For that reason, try showcasing your most popular products by denoting them as “top sellers”, “trending products”, or “popular choices” on category pages, just like Brilliant Earth does here:
You could even replicate Bombas by adding a “best sellers” category to your website navigation:
Or why not add a “best seller” badge to your most in-demand products?
Promote Content Generated By Customers on Social Media
When it comes to influencing purchasing decisions, user-generated content (UGC) is far more impactful than the content brands create themselves:
So it makes sense to encourage customers to create content about your products — and to share it far and wide when they do.
GoPro is one of the best in the business at leveraging UGC to build social proof.
It constantly runs photography challenges that prompt GoPro users to share their best shots.
And it works — so much so that the overwhelming majority of content on GoPro’s Instagram is made up of user-generated imagery like this:
Not only does all that UGC make life easy for GoPro’s social media team — it also promotes the brand’s products far more effectively than branded content ever could.

▶ WRITTEN PROBLEM A
Reproduce the stretch of the marketing passage from "For that reason, try" through "build social proof.".
The entries that follow have no connection to the marketing passage above.

▶ DATA LISTING
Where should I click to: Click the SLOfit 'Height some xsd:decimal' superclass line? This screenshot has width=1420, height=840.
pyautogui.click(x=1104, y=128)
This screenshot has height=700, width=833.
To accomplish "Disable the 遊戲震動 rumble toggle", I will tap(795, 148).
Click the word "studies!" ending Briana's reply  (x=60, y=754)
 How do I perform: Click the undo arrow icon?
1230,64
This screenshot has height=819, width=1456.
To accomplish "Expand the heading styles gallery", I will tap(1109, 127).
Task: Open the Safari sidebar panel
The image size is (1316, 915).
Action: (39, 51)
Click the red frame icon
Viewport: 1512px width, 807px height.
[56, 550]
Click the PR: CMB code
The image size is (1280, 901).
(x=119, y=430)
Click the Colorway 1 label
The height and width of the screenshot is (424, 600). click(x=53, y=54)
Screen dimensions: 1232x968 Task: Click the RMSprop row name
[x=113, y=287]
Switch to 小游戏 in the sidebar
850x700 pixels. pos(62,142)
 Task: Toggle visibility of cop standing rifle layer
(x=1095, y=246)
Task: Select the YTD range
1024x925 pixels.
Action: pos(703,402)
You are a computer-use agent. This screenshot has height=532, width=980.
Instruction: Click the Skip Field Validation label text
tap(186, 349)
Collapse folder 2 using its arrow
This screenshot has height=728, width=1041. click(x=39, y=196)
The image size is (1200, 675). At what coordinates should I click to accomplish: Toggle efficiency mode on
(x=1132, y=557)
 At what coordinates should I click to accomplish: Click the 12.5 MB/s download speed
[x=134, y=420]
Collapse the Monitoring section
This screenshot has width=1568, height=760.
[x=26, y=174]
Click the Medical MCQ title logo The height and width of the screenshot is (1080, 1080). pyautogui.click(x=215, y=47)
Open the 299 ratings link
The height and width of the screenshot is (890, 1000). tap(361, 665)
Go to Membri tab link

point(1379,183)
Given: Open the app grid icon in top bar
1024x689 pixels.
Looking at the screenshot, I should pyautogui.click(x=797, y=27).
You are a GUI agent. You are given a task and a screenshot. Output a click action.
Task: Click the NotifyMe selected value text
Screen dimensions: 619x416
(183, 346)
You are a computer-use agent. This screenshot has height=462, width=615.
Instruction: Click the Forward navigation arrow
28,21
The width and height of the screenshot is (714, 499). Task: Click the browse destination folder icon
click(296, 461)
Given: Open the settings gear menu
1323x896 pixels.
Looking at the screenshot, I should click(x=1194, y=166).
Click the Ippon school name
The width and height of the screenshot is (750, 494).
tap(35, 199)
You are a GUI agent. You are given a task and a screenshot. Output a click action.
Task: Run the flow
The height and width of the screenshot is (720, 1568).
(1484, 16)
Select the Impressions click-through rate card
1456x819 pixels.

▶ WRITTEN PROBLEM B
Output the stretch of the entries from their first line through the line containing "[x=26, y=174]" as a numbered list, leaving out blank lines.

▶ FULL SOLUTION A
For that reason, try showcasing your most popular products by denoting them as “top sellers”, “trending products”, or “popular choices” on category pages, just like Brilliant Earth does here:
You could even replicate Bombas by adding a “best sellers” category to your website navigation:
Or why not add a “best seller” badge to your most in-demand products?
Promote Content Generated By Customers on Social Media
When it comes to influencing purchasing decisions, user-generated content (UGC) is far more impactful than the content brands create themselves:
So it makes sense to encourage customers to create content about your products — and to share it far and wide when they do.
GoPro is one of the best in the business at leveraging UGC to build social proof.

▶ FULL SOLUTION B
1. Where should I click to: Click the SLOfit 'Height some xsd:decimal' superclass line? This screenshot has width=1420, height=840.
2. pyautogui.click(x=1104, y=128)
3. This screenshot has height=700, width=833.
4. To accomplish "Disable the 遊戲震動 rumble toggle", I will tap(795, 148).
5. Click the word "studies!" ending Briana's reply  (x=60, y=754)
6.  How do I perform: Click the undo arrow icon?
7. 1230,64
8. This screenshot has height=819, width=1456.
9. To accomplish "Expand the heading styles gallery", I will tap(1109, 127).
10. Task: Open the Safari sidebar panel
11. The image size is (1316, 915).
12. Action: (39, 51)
13. Click the red frame icon
14. Viewport: 1512px width, 807px height.
15. [56, 550]
16. Click the PR: CMB code
17. The image size is (1280, 901).
18. (x=119, y=430)
19. Click the Colorway 1 label
20. The height and width of the screenshot is (424, 600). click(x=53, y=54)
21. Screen dimensions: 1232x968 Task: Click the RMSprop row name
22. [x=113, y=287]
23. Switch to 小游戏 in the sidebar
24. 850x700 pixels. pos(62,142)
25.  Task: Toggle visibility of cop standing rifle layer
26. (x=1095, y=246)
27. Task: Select the YTD range
28. 1024x925 pixels.
29. Action: pos(703,402)
30. You are a computer-use agent. This screenshot has height=532, width=980.
31. Instruction: Click the Skip Field Validation label text
32. tap(186, 349)
33. Collapse folder 2 using its arrow
34. This screenshot has height=728, width=1041. click(x=39, y=196)
35. The image size is (1200, 675). At what coordinates should I click to accomplish: Toggle efficiency mode on
36. (x=1132, y=557)
37.  At what coordinates should I click to accomplish: Click the 12.5 MB/s download speed
38. [x=134, y=420]
39. Collapse the Monitoring section
40. This screenshot has width=1568, height=760.
41. [x=26, y=174]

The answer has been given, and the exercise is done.